Как умеет хорошее настроение в секунду улетучиваться. Я сижу, вперившись взглядом в стол. Отпиваю глоток вина, но то же самое шато-ля-флёр-петрюс 1983 года теперь отдаёт нафталином — запах тяжёлый, как в больничном коридоре. Катрине ведь не видела дома, так? И рисунков моих не видела. И ей невдомёк, какой амбициозности мечты и надежды связаны у меня с домом Корсму. Вернее, с дворцом лекарственного афериста. Хорошо же, подруга, держись: мой ответ будет жесток и беспощаден.
— Не думаю, что именно тебе надо оперировать такими высокими категориями, как этические нормы, — говорю я сквозь зубы.
Катрине цепенеет:
— О чём ты говоришь?
— Об этике. До сих пор я не считал возможным упоминать об этом, но каким именно образом компании Hennes&Mauritz, ответственным работником которой ты являешься, удаётся держать цены ниже, чем всем остальным производителям готовой одежды? С какой целью ты мотаешься на Филиппины каждые два месяца? Что за интересы там у Н&М?
— Это совершенно несправедливо, — начинает Катрине.
— Детский труд, — холодно говорю я. — Я видел по телевидению репортаж об этом. Ловкие, проворные детские пальчики... на том и держится ваша мировая империя. Вместо топ-моделей в неглиже и купальниках под новогодней ёлочкой...
— Это просто клевета! — кричит Катрине.
— ...вы должны бы рисовать на своих рекламных щитах филиппинских девчушек...
У Тани такой вид, будто её сейчас вырвет. Кристиан ухмыляется; он, наверно, первый раз видит, как мы ругаемся.
— Это клевета! — повторяет Катрине.
— Ты безбожно наивна, — чеканю я. — Просто твой тамошний компаньон работает через посредника, дабы не шокировать тебя во время твоих инспекций лицезрением девочек с чёрными кругами под глазами. Расценки ведь не поднимались, да? И, зная обо всём этом, ты уже много лет работаешь в Н&М. Так что не надо читать мне нотации про «этические нормы», тебе это не идёт.

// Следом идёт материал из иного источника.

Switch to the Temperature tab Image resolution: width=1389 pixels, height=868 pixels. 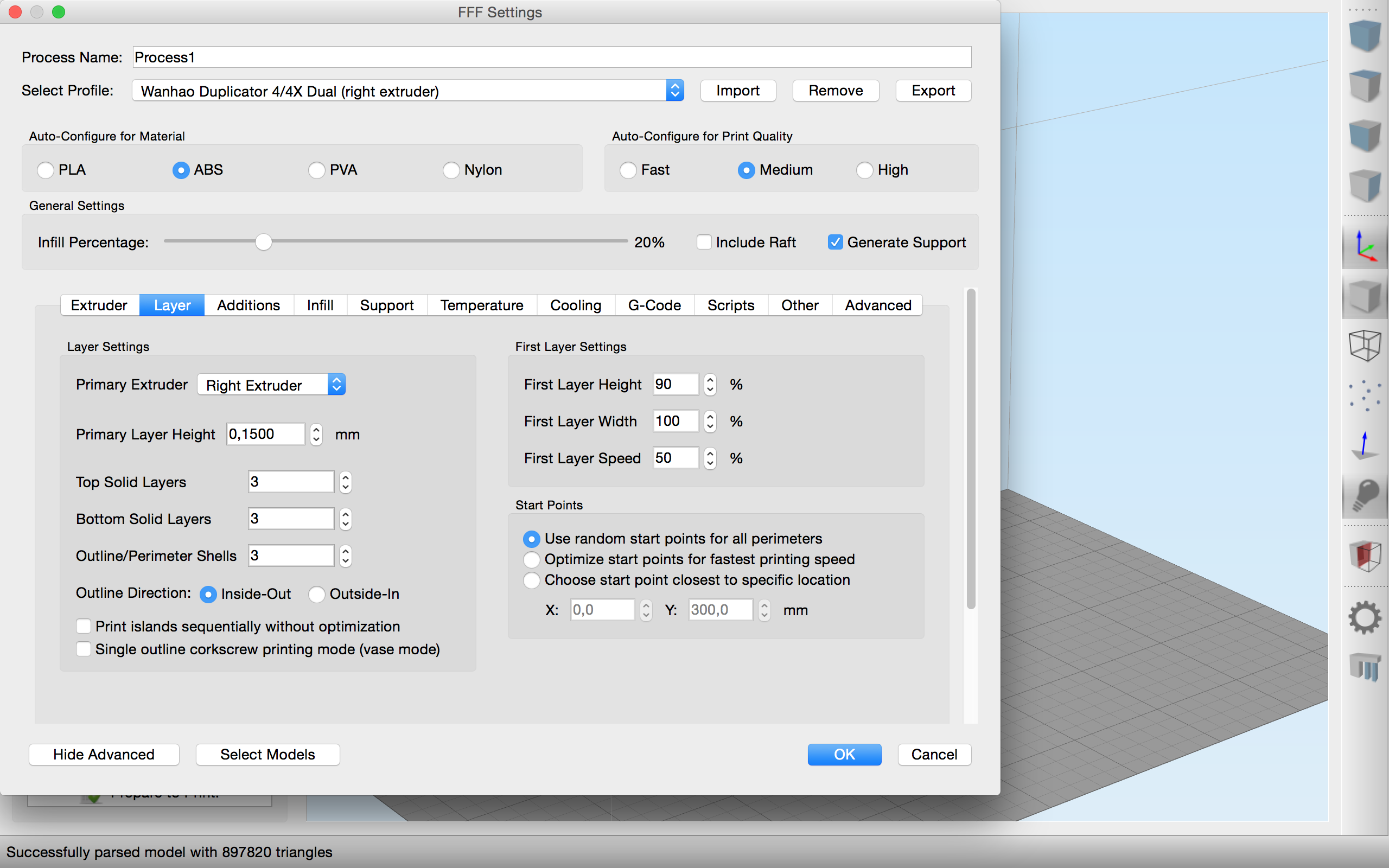tap(482, 305)
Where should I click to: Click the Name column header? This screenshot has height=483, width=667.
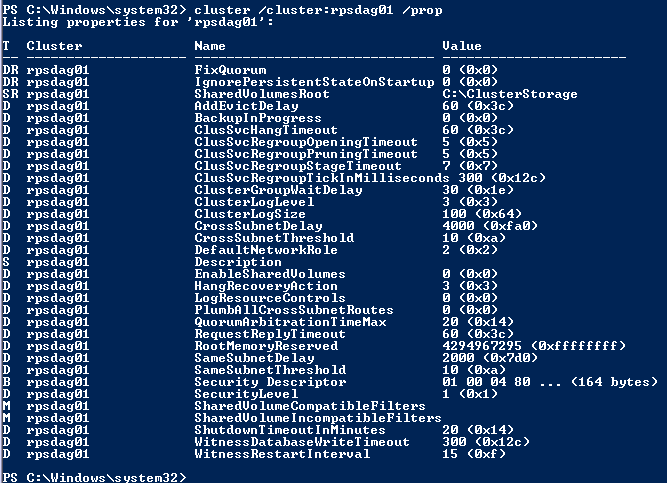[210, 46]
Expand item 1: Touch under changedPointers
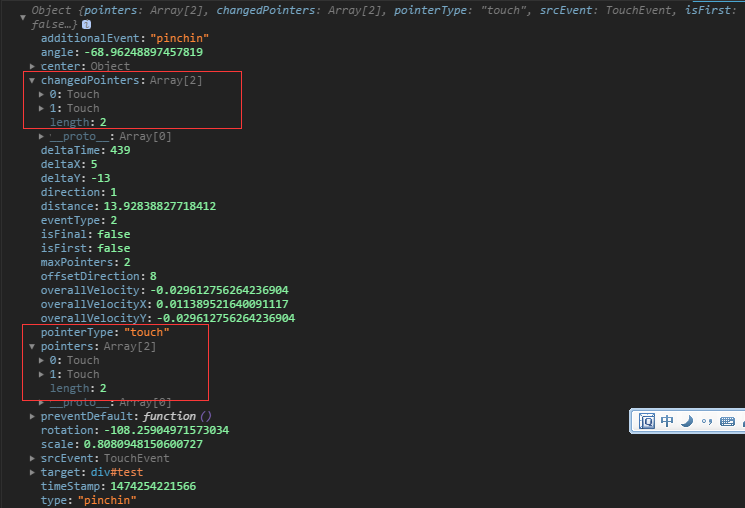The width and height of the screenshot is (745, 508). pos(42,108)
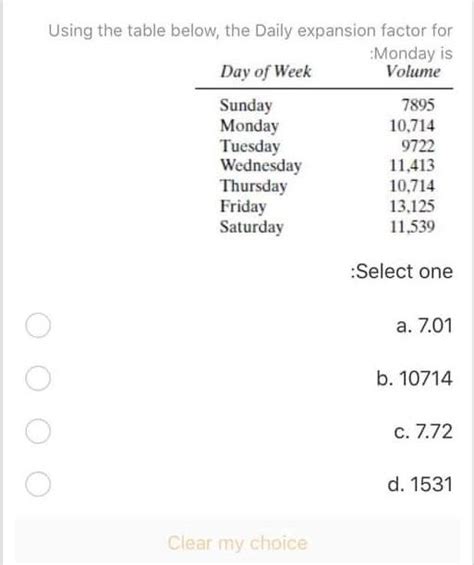This screenshot has width=474, height=565.
Task: Click the Saturday volume 11,539
Action: [x=412, y=227]
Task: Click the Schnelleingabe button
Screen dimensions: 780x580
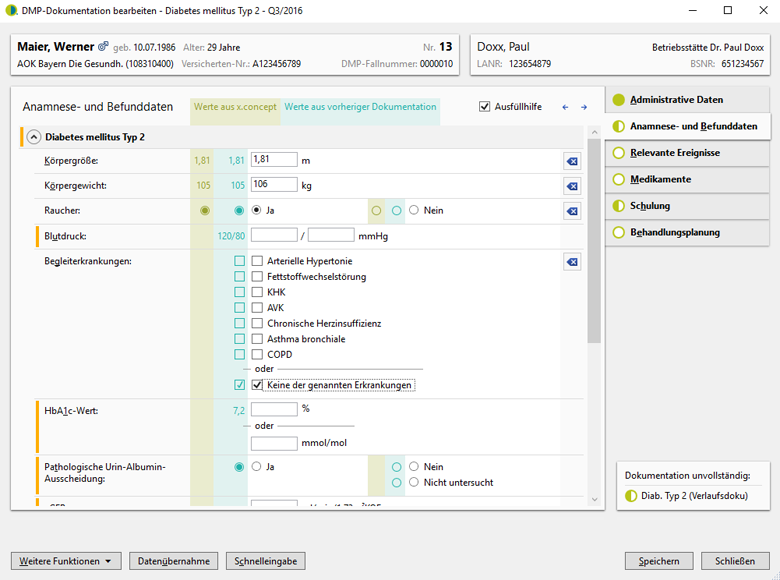Action: [265, 561]
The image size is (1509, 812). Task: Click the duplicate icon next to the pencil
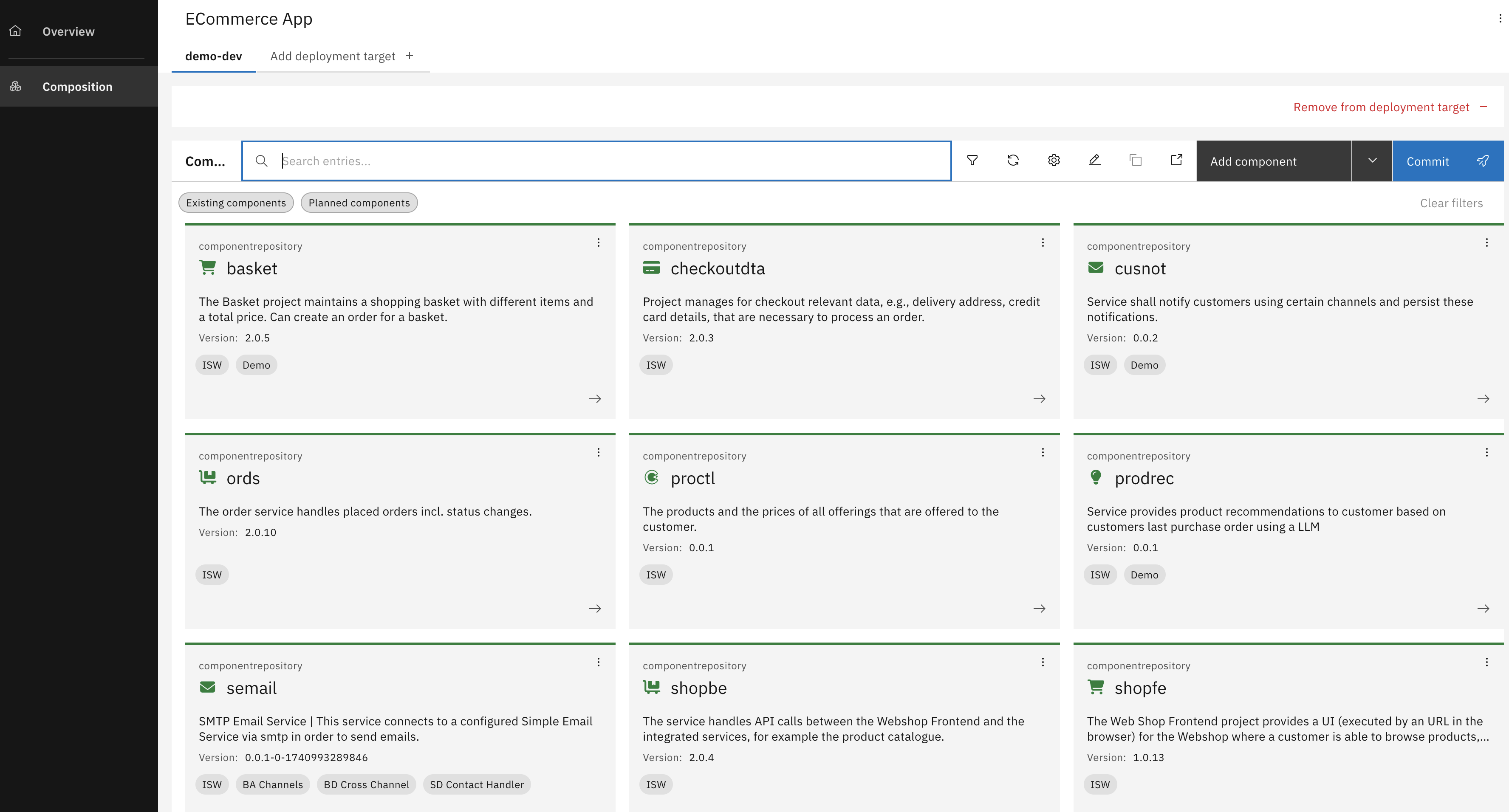[1135, 160]
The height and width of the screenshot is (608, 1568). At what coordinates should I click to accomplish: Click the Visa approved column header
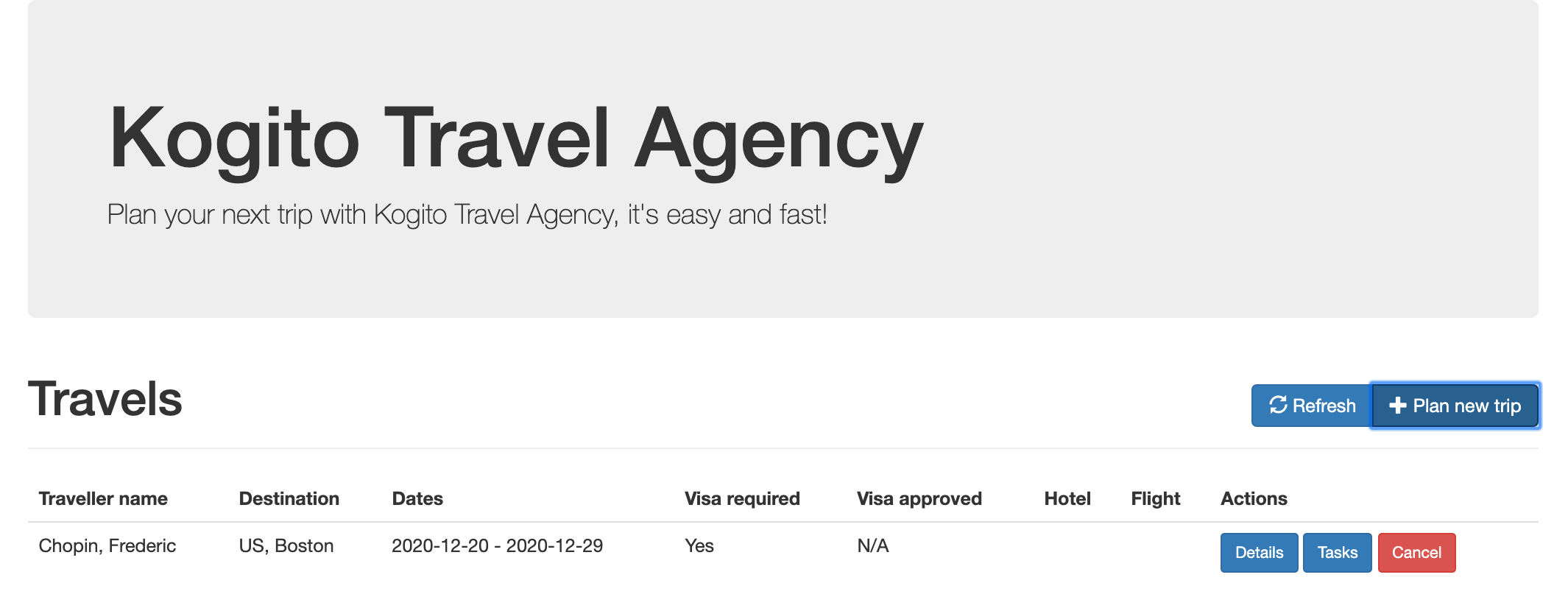coord(920,498)
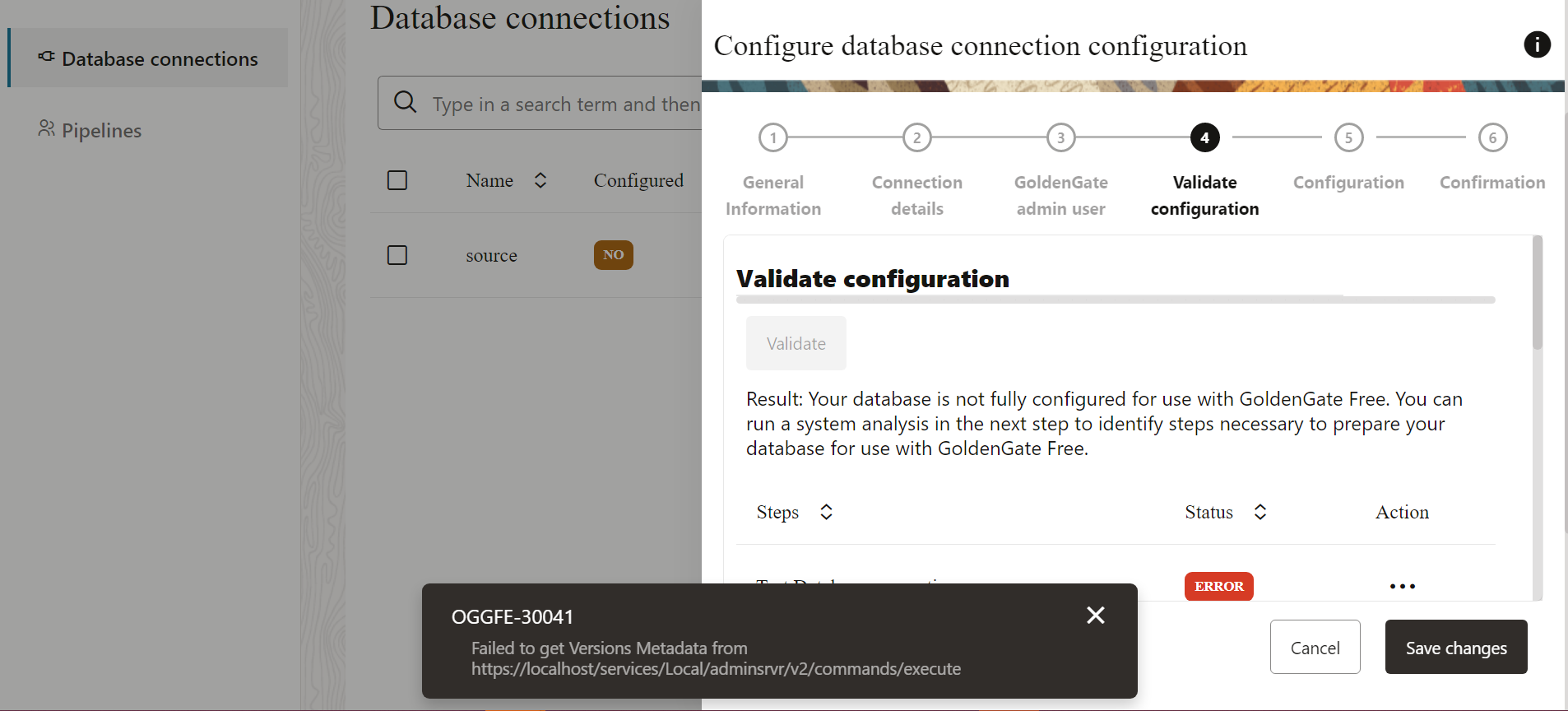The width and height of the screenshot is (1568, 711).
Task: Click the search magnifier icon
Action: 405,102
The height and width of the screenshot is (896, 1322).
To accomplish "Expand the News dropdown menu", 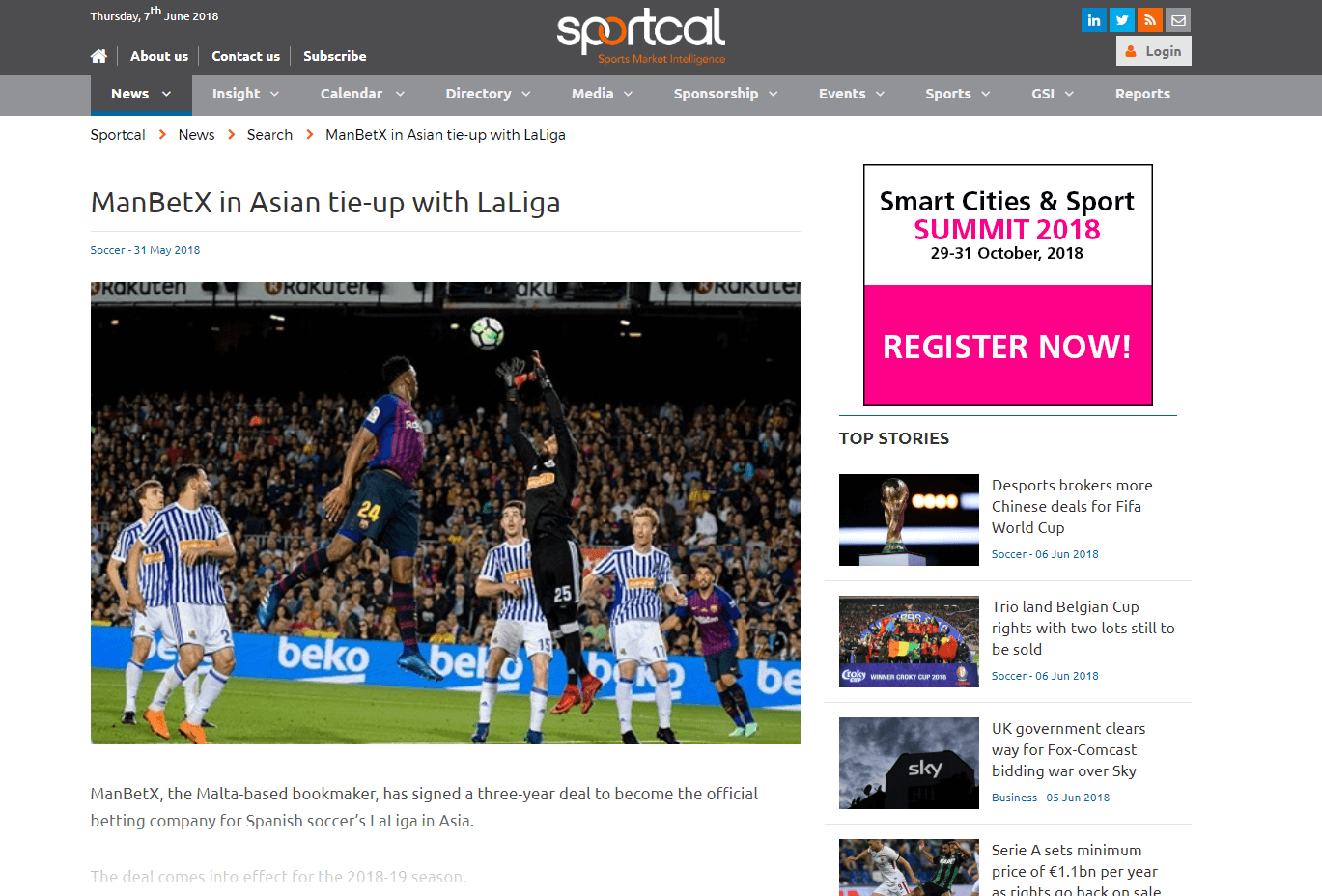I will pyautogui.click(x=141, y=94).
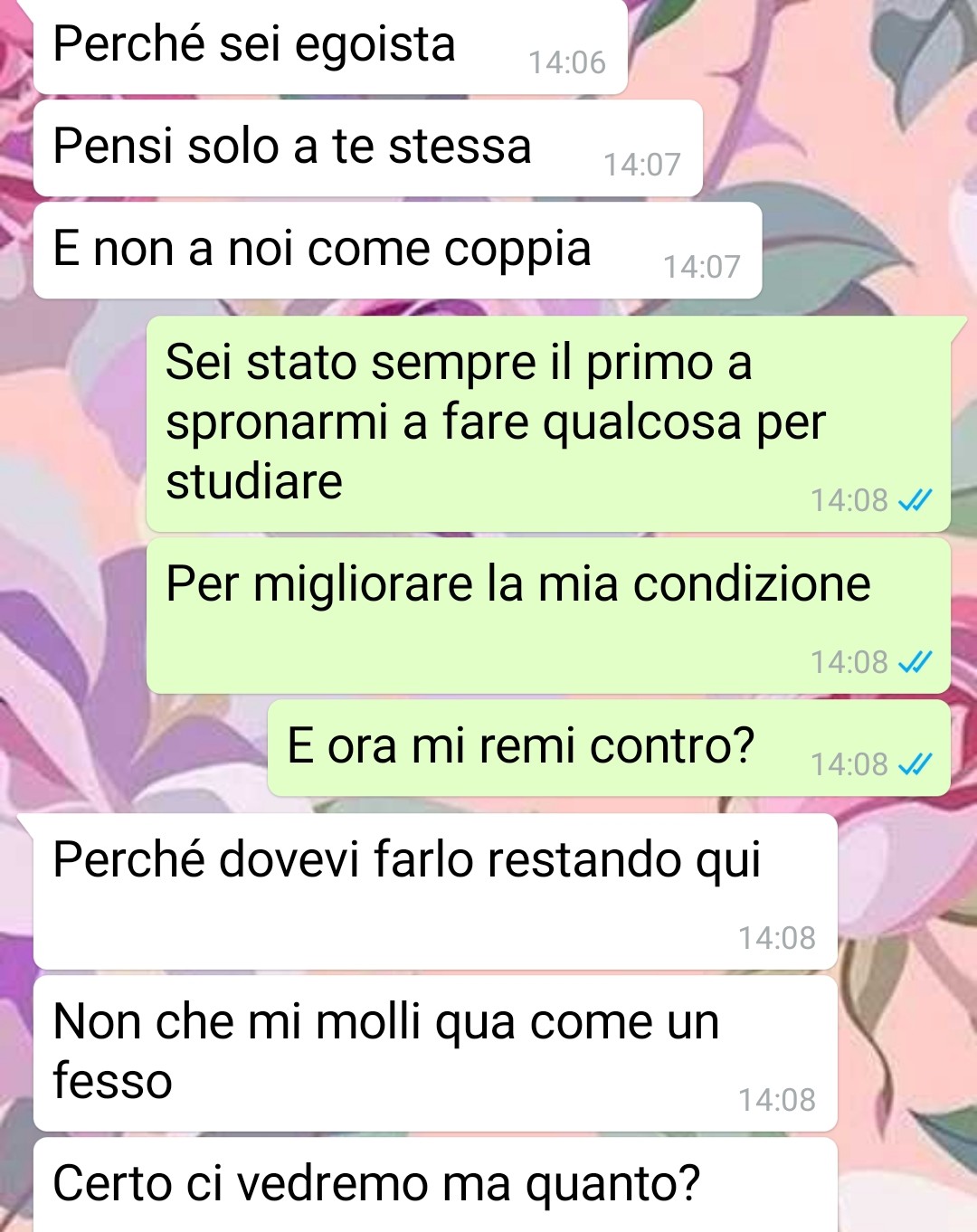
Task: Tap the 14:08 timestamp under 'Perché dovevi farlo'
Action: coord(777,938)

Катрине вскидывается возразить, но вместо членораздельного предложения выходит клацающий рык. Она кидается на меня, как злющая собака, слава богу, поводок не пускает.
— Ну что ж, счёт один—один, — гудит Кристиан благостным тоном добродушного миротворца. — Сигбьёрн убивает младенцев, Катрине рабски использует детский труд. Кстати, вы пока не планируете своих?
Секундная пауза. Интуитивно я бросаю взгляд на Таню, на лице её блуждает пародия на улыбку Моны Лизы. Вылитая Джоконда в ожидании степени магистра социологии. Она перехватывает мой взгляд, и зрачки у неё расширяются ровно настолько, что я всё понимаю.
— Поздравляю, — шепчу я так тихо, что слышно только ей.
— Сигбьёрн отказывается иметь детей, — рапортует Катрине. — Сначала я думала, что это из-за его собственного трудного несчастливого детства, но теперь понимаю, что он просто боится за свою мебель.
Кристиан заходится хохотом.
— Тише, не пугай, — говорю я. — Таня беременна.
— Да нуууууууууууууу! — выдыхает Катрине. — И когда?
— В июле, — говорят они хором. — Так что я успею сдать экзамен, — добавляет Таня.
— Как здорово! —курлычет Катрине. — Надо за это выпить!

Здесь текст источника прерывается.